Dataset distillation aims to retain the discriminative distributional information of a large original dataset using a minimal set of synthetic samples, thereby reducing training cost while preserving model performance. This work is the first to introduce the Wasserstein distance and Wasserstein barycenter into dataset distillation. Leveraging optimal transport theory, we model a geometrically well-defined and robust distributional centroid within the feature space of a pre-trained model, and subsequently optimize synthetic samples via gradient-based updates. Our approach avoids the biases inherent in conventional distribution-matching strategies, significantly enhancing the representativeness of distilled data. Extensive experiments on multiple high-resolution image benchmarks demonstrate state-of-the-art performance: our method achieves superior distillation efficiency and stronger downstream generalization compared to existing approaches.

Dataset Distillation (DD) emerges as a powerful strategy to encapsulate the expansive information of large datasets into significantly smaller, synthetic equivalents, thereby preserving model performance with reduced computational overhead.

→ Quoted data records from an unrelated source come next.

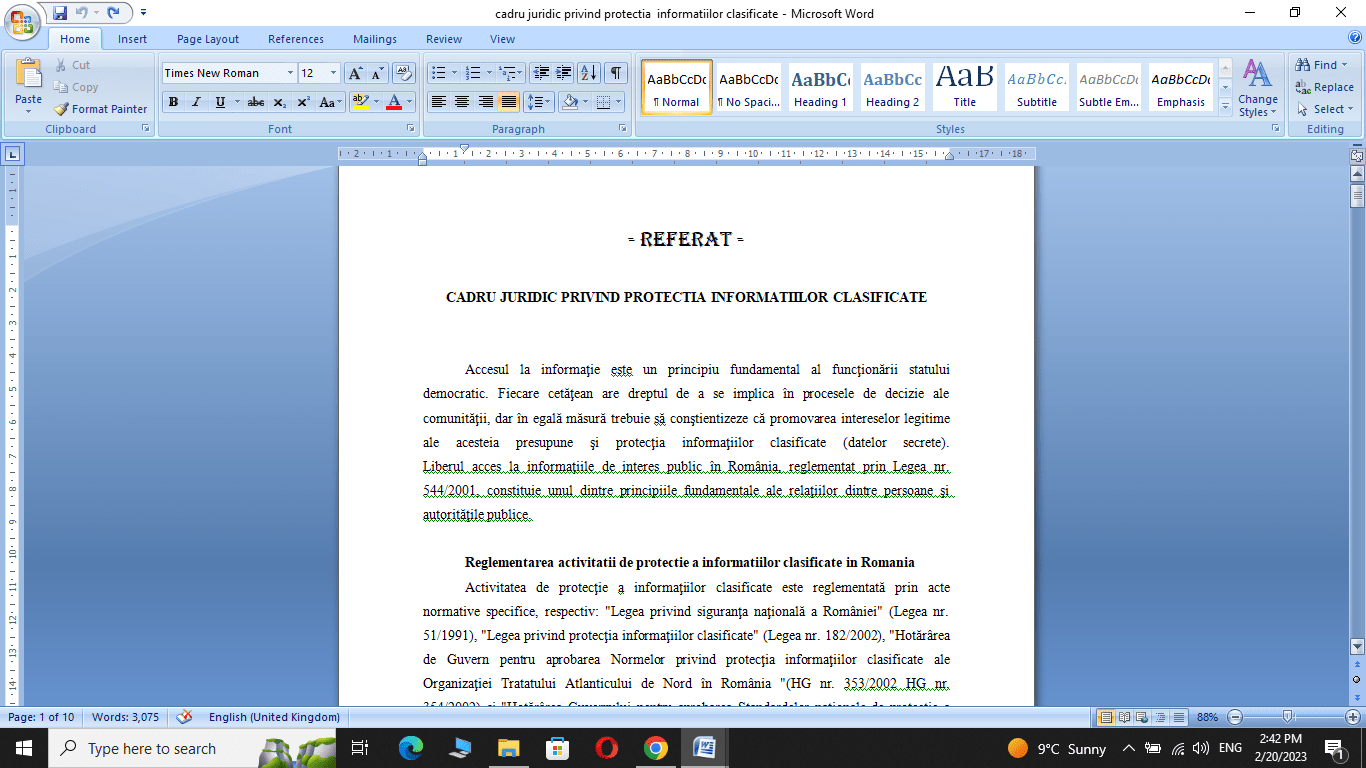Open the line spacing dropdown
The height and width of the screenshot is (768, 1366).
(x=539, y=102)
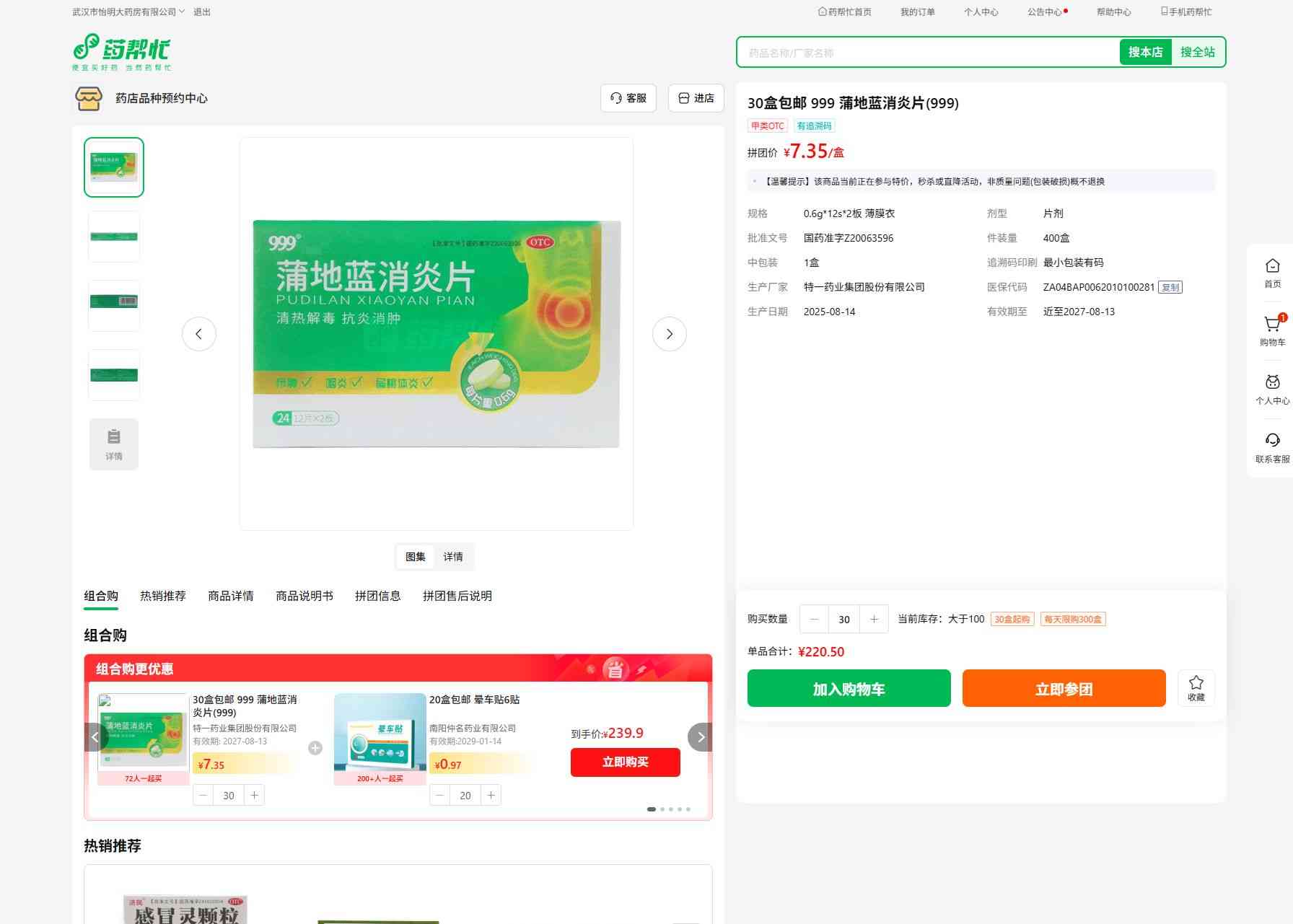1293x924 pixels.
Task: Switch gallery view to 详情 toggle
Action: pos(453,557)
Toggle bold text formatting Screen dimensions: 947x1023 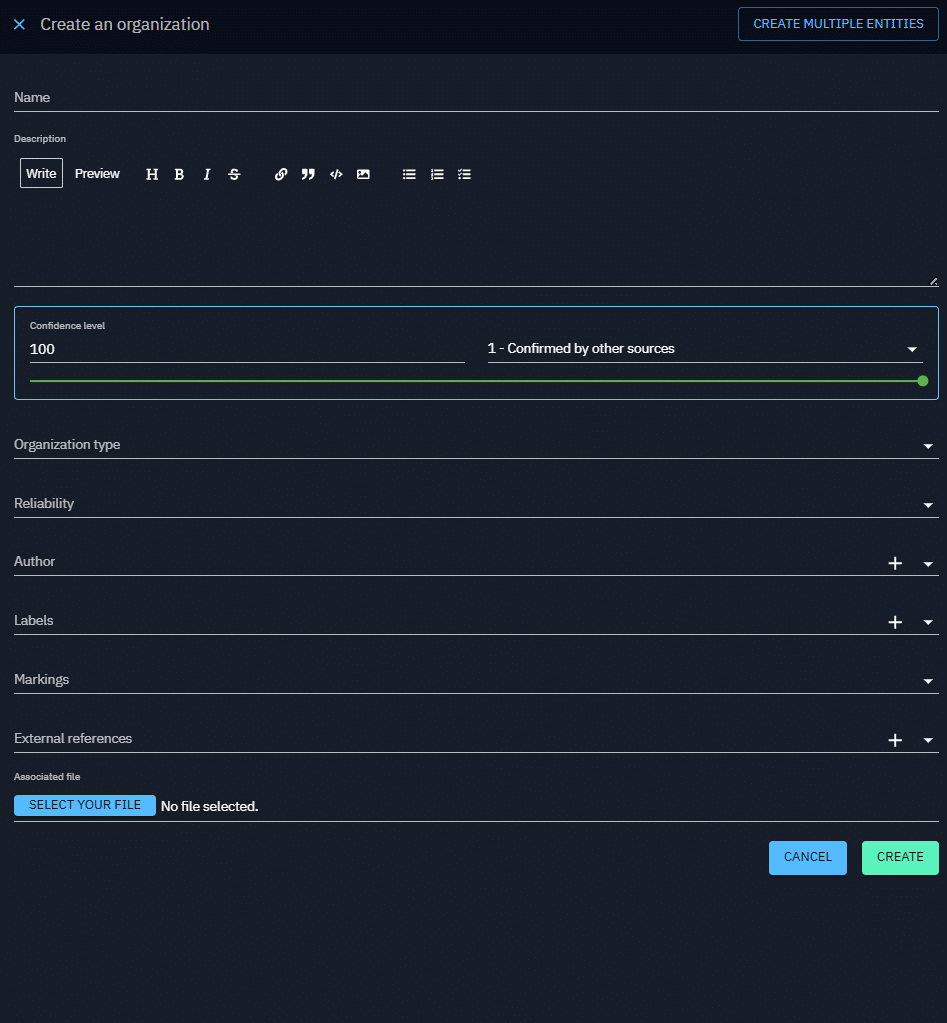coord(179,174)
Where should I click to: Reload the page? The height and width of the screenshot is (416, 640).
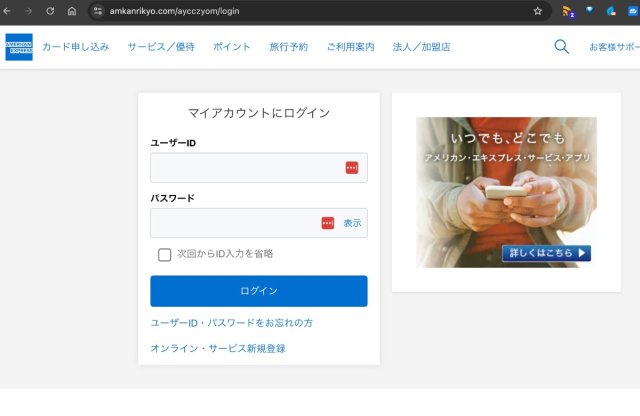click(x=50, y=11)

Pursuing this objective, we introduce the Wasserstein distance, a metric grounded in optimal transport theory, to enhance distribution matching in DD. Our approach employs the Wasserstein barycenter to provide a geometrically meaningful method for quantifying distribution differences and capturing the centroid of distribution sets efficiently. By embedding synthetic data in the feature spaces of pretrained classification models, we facilitate effective distribution matching that leverages prior knowledge inherent in these models. Our method not only maintains the computational advantages of distribution matching-based techniques but also achieves new state-of-the-art performance across a range of high-resolution datasets. Extensive testing demonstrates the effectiveness and adaptability of our method, underscoring the untapped potential of Wasserstein metrics in dataset distillation.